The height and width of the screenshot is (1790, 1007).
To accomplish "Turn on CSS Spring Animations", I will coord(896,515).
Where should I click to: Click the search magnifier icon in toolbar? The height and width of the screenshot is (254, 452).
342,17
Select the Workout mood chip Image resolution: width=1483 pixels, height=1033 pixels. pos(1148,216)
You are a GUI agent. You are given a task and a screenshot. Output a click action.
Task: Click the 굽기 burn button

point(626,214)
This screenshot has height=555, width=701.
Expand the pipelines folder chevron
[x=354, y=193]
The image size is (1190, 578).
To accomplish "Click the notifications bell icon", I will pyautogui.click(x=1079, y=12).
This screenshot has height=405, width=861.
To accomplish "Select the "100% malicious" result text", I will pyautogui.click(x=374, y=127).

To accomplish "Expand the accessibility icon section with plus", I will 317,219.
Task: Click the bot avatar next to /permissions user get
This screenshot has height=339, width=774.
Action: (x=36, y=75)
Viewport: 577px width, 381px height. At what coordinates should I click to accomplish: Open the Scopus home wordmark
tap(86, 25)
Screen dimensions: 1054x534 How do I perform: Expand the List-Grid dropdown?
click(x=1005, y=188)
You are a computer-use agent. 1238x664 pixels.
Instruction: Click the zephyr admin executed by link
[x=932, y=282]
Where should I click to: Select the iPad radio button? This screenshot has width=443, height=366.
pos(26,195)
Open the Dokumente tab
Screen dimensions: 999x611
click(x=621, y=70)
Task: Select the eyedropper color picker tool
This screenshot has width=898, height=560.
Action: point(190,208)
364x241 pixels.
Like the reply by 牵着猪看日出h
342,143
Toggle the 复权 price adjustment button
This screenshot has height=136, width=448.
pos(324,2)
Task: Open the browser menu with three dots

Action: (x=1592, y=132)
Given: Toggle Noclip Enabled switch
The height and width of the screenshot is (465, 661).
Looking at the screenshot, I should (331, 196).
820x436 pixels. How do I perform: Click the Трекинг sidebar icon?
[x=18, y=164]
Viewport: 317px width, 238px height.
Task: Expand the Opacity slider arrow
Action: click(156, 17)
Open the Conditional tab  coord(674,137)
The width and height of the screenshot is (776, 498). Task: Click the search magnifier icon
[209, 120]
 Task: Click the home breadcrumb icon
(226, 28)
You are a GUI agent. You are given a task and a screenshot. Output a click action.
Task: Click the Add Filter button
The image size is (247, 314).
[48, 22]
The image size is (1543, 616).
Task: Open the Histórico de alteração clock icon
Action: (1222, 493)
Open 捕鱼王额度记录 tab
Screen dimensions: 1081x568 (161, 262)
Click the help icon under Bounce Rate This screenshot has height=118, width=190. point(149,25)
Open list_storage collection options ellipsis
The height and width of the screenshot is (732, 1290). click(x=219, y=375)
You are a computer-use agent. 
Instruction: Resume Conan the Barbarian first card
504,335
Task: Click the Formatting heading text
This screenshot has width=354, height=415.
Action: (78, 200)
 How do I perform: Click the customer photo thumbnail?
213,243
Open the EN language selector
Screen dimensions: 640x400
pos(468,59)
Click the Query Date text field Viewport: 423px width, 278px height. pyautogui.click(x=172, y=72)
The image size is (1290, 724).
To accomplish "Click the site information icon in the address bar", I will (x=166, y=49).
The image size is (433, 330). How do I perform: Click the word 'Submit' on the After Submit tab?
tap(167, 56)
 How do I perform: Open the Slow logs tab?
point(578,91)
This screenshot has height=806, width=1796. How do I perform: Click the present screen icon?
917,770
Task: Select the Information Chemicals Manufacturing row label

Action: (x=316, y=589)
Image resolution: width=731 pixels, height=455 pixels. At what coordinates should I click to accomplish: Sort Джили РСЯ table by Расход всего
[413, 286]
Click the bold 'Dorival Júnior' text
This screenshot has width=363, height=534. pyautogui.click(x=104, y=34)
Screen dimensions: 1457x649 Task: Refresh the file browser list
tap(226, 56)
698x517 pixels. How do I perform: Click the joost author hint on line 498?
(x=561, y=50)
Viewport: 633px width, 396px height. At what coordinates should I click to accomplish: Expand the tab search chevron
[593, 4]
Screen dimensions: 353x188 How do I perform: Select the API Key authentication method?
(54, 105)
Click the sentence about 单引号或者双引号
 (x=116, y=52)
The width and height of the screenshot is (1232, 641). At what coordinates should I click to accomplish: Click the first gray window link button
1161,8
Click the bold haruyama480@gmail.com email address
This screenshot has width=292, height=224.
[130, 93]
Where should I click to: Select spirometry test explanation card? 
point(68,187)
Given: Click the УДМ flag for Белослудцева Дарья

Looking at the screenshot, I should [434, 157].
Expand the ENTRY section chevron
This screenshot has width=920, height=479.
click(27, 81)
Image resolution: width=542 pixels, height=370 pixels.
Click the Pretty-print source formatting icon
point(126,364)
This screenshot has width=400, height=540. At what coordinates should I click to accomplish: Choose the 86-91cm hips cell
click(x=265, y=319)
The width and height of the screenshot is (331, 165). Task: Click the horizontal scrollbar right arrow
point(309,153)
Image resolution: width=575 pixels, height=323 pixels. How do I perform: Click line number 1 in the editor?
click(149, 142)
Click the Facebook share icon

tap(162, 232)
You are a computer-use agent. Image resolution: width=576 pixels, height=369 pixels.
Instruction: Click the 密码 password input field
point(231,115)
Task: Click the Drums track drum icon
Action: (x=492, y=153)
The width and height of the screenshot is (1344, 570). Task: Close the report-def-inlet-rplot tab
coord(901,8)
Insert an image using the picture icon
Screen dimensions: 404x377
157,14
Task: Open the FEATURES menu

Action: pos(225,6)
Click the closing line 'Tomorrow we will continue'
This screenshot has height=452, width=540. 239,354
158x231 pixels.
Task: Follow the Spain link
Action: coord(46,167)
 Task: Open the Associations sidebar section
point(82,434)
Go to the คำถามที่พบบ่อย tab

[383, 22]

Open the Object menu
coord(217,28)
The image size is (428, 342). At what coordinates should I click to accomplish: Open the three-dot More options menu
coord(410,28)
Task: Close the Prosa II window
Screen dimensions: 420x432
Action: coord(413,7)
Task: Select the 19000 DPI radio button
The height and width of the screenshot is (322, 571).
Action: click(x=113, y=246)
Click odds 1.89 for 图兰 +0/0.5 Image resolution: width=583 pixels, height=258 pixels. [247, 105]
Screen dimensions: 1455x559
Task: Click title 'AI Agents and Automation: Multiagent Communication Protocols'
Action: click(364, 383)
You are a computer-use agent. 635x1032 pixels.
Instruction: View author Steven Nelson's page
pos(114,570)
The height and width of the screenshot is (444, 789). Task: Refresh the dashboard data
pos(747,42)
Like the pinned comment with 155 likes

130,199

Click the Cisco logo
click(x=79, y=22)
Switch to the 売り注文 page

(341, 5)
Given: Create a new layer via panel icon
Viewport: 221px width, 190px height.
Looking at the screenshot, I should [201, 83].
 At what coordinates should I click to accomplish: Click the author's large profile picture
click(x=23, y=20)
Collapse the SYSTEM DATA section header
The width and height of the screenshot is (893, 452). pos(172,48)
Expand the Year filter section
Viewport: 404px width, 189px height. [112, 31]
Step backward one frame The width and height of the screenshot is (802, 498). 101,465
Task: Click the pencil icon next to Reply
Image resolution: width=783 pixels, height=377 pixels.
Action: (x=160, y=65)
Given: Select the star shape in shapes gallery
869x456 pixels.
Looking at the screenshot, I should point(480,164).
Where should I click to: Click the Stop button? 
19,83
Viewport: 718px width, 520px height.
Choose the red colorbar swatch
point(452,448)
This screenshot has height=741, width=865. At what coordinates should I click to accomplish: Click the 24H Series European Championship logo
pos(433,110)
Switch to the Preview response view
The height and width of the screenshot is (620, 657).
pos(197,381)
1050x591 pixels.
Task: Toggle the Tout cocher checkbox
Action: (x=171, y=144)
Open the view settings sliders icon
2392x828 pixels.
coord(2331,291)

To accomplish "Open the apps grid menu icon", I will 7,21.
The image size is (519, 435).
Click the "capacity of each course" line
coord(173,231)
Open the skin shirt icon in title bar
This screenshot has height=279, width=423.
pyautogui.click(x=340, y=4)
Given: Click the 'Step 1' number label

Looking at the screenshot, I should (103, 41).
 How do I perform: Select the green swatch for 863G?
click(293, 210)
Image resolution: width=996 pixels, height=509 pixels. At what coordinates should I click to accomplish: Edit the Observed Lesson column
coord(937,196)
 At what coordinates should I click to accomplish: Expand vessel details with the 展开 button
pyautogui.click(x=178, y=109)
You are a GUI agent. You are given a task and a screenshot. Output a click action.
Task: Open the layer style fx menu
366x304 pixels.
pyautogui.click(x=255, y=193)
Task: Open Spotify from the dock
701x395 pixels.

_Written request_
Rewrite the listing from the line with "You are a computer-use agent. Image" up to and including the line with "Action: click(x=113, y=246)", replacing "Object menu" with "Edit menu" and changing nothing else. Output only those lines.

_In response_
You are a computer-use agent. Image resolution: width=576 pixels, height=369 pixels.
Instruction: Click the 密码 password input field
point(231,115)
Task: Click the Drums track drum icon
Action: (x=492, y=153)
The width and height of the screenshot is (1344, 570). Task: Close the report-def-inlet-rplot tab
coord(901,8)
Insert an image using the picture icon
Screen dimensions: 404x377
157,14
Task: Open the FEATURES menu

Action: pos(225,6)
Click the closing line 'Tomorrow we will continue'
This screenshot has height=452, width=540. 239,354
158x231 pixels.
Task: Follow the Spain link
Action: coord(46,167)
 Task: Open the Associations sidebar section
point(82,434)
Go to the คำถามที่พบบ่อย tab

[383, 22]

Open the Edit menu
coord(217,28)
The image size is (428, 342). At what coordinates should I click to accomplish: Open the three-dot More options menu
coord(410,28)
Task: Close the Prosa II window
Screen dimensions: 420x432
Action: coord(413,7)
Task: Select the 19000 DPI radio button
The height and width of the screenshot is (322, 571).
Action: click(x=113, y=246)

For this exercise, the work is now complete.